第6話 魔物とご対面
メロは急いで横に置いてあった松明を拾い上げ、魔物を照らした。
猪に似ているが、猪よりはるかにでかい。それにさすが魔物というべきか、全体から
突進してきたりしないよな?
と危惧した瞬間まさにこっちに突進してきた!
俺とメロは横っ飛びになんとかかわす。魔物はそのまま止まらず洞窟の壁に激突した。ものすごい衝撃と振動で俺とメロはよろけた。岩の破片がぱらぱら上から落ちてくる。
こ、こんなやつを倒すのかよ。
足ががくがく震える。腰が今にも抜けそうだ。しかしメロは魔物の角が洞窟の壁に刺さり、抜けなくなっているチャンスを見逃さなかった。
「ルイス様、今です! 僕が魔物の四肢を凍らせて動きを封じますから、剣で首を落としてください!」
言うなりメロは氷の魔法を発動した。気合の入れ具合からかなり全力だと分かる。
角が抜けない魔物は苛立ったように咆哮した。鼓膜が破れそうな雄たけびで、地響きが轟く。角を壁から引き抜こうと必死にもがくが、すでに四肢はメロによって凍らされ、がっちりと固定されていた。
「ルイス様、はやく! 長くはもちません」
メロが泣き叫ぶように言った。俺は震える自分の足を叱咤して、腰の剣を抜いた。
そうだ、こんなにメロが頑張っているのに、俺がしっかりしないでどうする。
俺はうおおおおおおと叫びながら魔物に飛びかかった。奴の太い首めがけて剣を降ろす。
ぽきっと音がしたのと、魔物が角を自力で引き抜いたのが同時だった。その反動で四肢を固定していた氷がばきんと砕ける。俺もわけが分からず吹っ飛ばされた。
剣が跳ね返された?
おそるおそる右手の剣を見る。
剣の刃がポッキリと真ん中あたりから折れていた。
長いあいだ自室のベッドの下で埃をかぶっていた俺の剣は手入れもされず、だいぶ脆くなっていたようだ。

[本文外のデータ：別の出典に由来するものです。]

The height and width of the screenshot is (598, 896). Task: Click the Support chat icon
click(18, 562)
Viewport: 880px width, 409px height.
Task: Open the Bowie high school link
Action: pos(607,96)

魔物が「よくもやりやがったな」というような鋭い目で俺を見ている。
終わった。
詰んだ。
ちゃんと剣の手入れをしておけばよかった。
「ぐおおおおおおおおお」
魔物が俺に向かって突進してくる。俺は腰が抜けて動けない。終わりだ、目をつぶる余裕さえない。
「ルイス様!」
俺は気がついたら突き飛ばされていた。そして俺の代わりにメロが魔物の角を受けた。
魔物の角はメロの背中を荷袋ごとえぐり、遠くへふっとばした。洞窟の壁に打ちつけられたメロは声もなくその場に落ちた。荷袋の中のものがばらばらとこぼれる。
「メ……メロ、メロ!!」
俺は四つん這いになってメロの元へ這って行き、抱き起した。
「ルイス様……逃げ……て」
薄目を開けたメロが息も絶え絶えに、俺に手を伸ばした。俺はその手を強く握る。
「メロ……!」
背後から魔物が迫ってきた。獲物を逃がすまいと禍々しいその双眸は俺とメロに向けられている。
魔物が足を蹴って駆けた。
俺はメロを抱きしめる。覚悟を決めたそのとき―――
みしみしという音がしたかと思うとあっという間に天井が崩れ、魔物を押しつぶした。
さっき角が刺さって魔物が暴れたから洞窟にひびが入って崩れたんだ!
「ぐおおおおおおお」
崩れた壁の向こうで魔物の唸り声がする。まだ生きてやがるのか、しぶとい奴だ。
だけどもうどうでもいい。
俺はメロを背負うと洞窟の入り口を目指した。メロを、メロを助けなくては。